I was barely 14, but the reason I remember this is my mother’s impotent fury and my intense discomfort that in her frustration she might be impolite to the man ripping us off and hurt his feelings.

Geez, I know, don’t tell me.

She knew she was being lied to, and she also knew there was nothing she could do about it. She bought the unnecessary battery with money we could ill afford to spend. When the garage owner told her he would do her a favor, free of charge, and keep ours… (you don’t want this lady, you’ll get battery acid on your suitcases), she insisted he turn it over, lugged it to the trunk, dropped it in, and we hit the road.

Then there’s the drunk who totaled my car in front of our house in the dead of night when I was newly married. I was alone and sound asleep in our bedroom overlooking the street when the silence was broken by a massive crash outside, metal on metal, and shattering glass.

Disoriented, I ran to the window and saw my car heaved askew onto the sidewalk and another car in the middle of the road, its interior lights on because the driver’s door was open and the motor still running. I threw on a robe and ran out into the street, which was devoid of all signs of life at 3:00 a.m., and found a man sitting cross-legged on the pavement. He was trying to stand, having clearly collapsed as he got out of his car after impact.
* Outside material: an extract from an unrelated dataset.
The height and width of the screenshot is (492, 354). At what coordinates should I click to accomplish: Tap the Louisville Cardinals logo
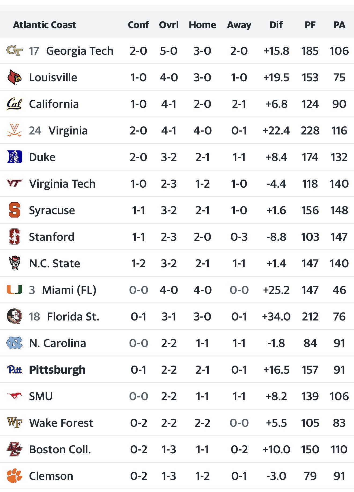(x=14, y=77)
Muttering incoherently, he was attempting to scramble back in his car to drive away, whiskey bottles in evidence.

I really, really, really hope the first words out of my mouth were, “Are you all right?” Let’s believe that is possible.

His first words were “Wasn’t me!” In slurred monosyllables, he claimed someone else had been driving. Someone else had totaled my car. That rascal had run away.

That was when I saw that he had hit both our cars, bouncing off the first one to roll a few more yards down the street past a neighbor’s car, to total this one!

So, we went to court. And I told my story on the witness stand, under oath, thinking surely there would be some justice. But when the public defender asked me if I’d seen the moment of impact, although I desperately wanted to say yes, I had to say no. That oath thing is very intimidating. It just squeezes the truth right out of you. Because in all honesty, I had not seen the crash. I’d seen the aftermath 30 seconds later.

So, he got off.

I have to admit here, however, that I have committed crimes myself that could not be proven. When my middle sister went out on dates, I’d slip into her room and play with her makeup. Unfortunately, I didn’t have the brains to screw down her lipsticks after trying them and just jammed the tops back on.

Oops.

Wasn’t me! The real offender ran away.

So here we are approaching the Fourth of July, which is all about the freedom to seek an agreed-upon justice. An imperfect system because we are imperfect people. A system that is still evolving as we try to work out the kinks, make it as foolproof as it is beautiful—a system that lets us all say how we feel, hurt no one, educate, feed, and house the least among us with compassion and grace.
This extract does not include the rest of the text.